_COMPITO_: Stampa parola per parola il pezzo della recensione del concerto che si apre con le parole "E purtroppo devo" e si chiude con "parsa delle migliori.".
═════ TESTO
Stagione dell’OrchestraVerdi - 10



Concerto di quelli davvero tosti questa settimana, diretto Antonello Allemandi. Auditorium però con parecchi vuoti: forse l'accoppiata Schumann-Bruckner incute più timore che interesse, chissà.

E purtroppo devo dire che stavolta gli assenti non hanno avuto del tutto torto. Forse Allemandi – direttore squisitamente operistico – non ha con queste partiture la necessaria dimestichezza e consuetudine, o ha avuto poco tempo per provare e metterle meglio a fuoco e a punto, fatto sta che la prestazione complessiva non mi è parsa delle migliori.

Si comincia con la Primavera di Schumann, una sinfonia francamente un po' sacrificata in questo ruolo di apripista; per di più, niente ritornelli, per non appesantire troppo la serata, come già Allemandi aveva anticipato in un'intervista al Corriere. Quindi – a maggior ragione – rischia di diventare un'opera di quelle che Bruckner (che sentiremo subito dopo) chiamava sinfoniette. In realtà a me è parsa diventare piuttosto una sinfoniotta, greve ed appesantita da sonorità bandistiche, con enfasi sparsa a dosi eccessive. Le sinfonie di Schumann, come quelle di Bruckner, hanno tratti di teatralità, verissimo, ma non sono il Trovatore, né Cavalleria rusticana!
══════════
═════ DATI REGISTRATI
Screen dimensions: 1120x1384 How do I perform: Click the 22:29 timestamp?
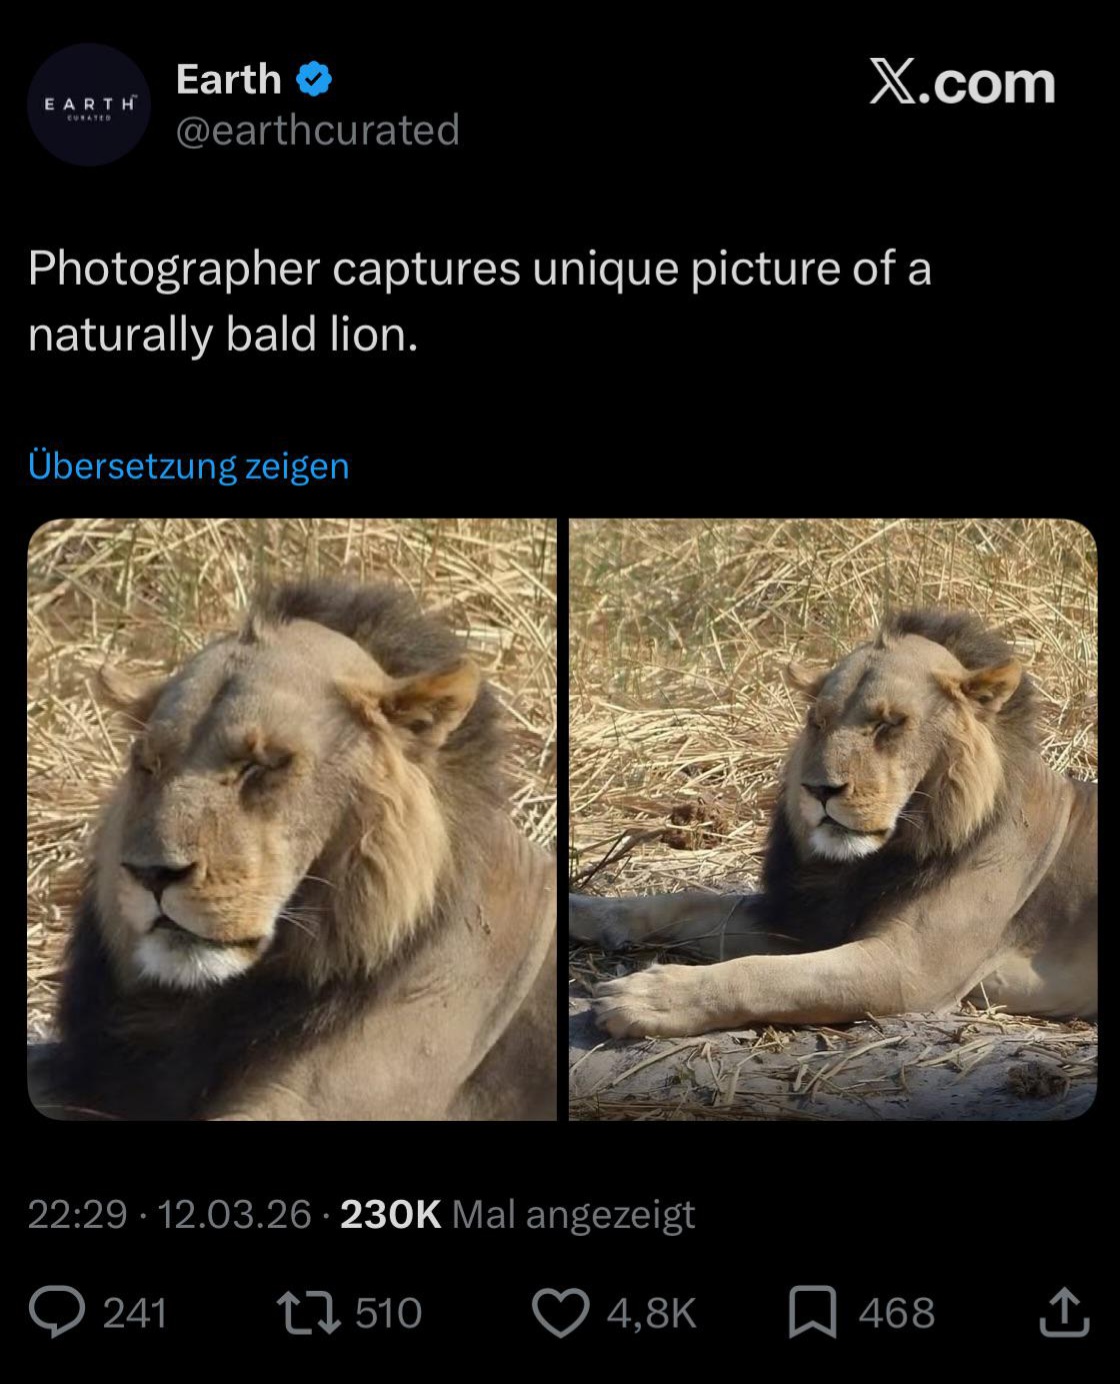[78, 1214]
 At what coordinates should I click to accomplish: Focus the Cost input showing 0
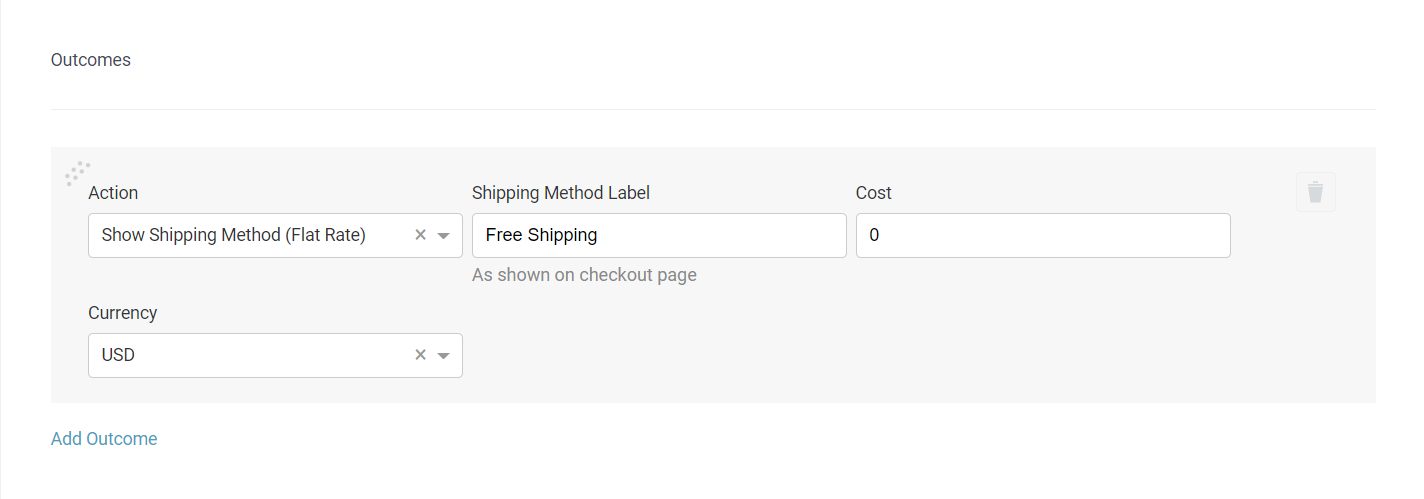click(x=1043, y=235)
══════════
_RISPOSTA_:
E purtroppo devo dire che stavolta gli assenti non hanno avuto del tutto torto. Forse Allemandi – direttore squisitamente operistico – non ha con queste partiture la necessaria dimestichezza e consuetudine, o ha avuto poco tempo per provare e metterle meglio a fuoco e a punto, fatto sta che la prestazione complessiva non mi è parsa delle migliori.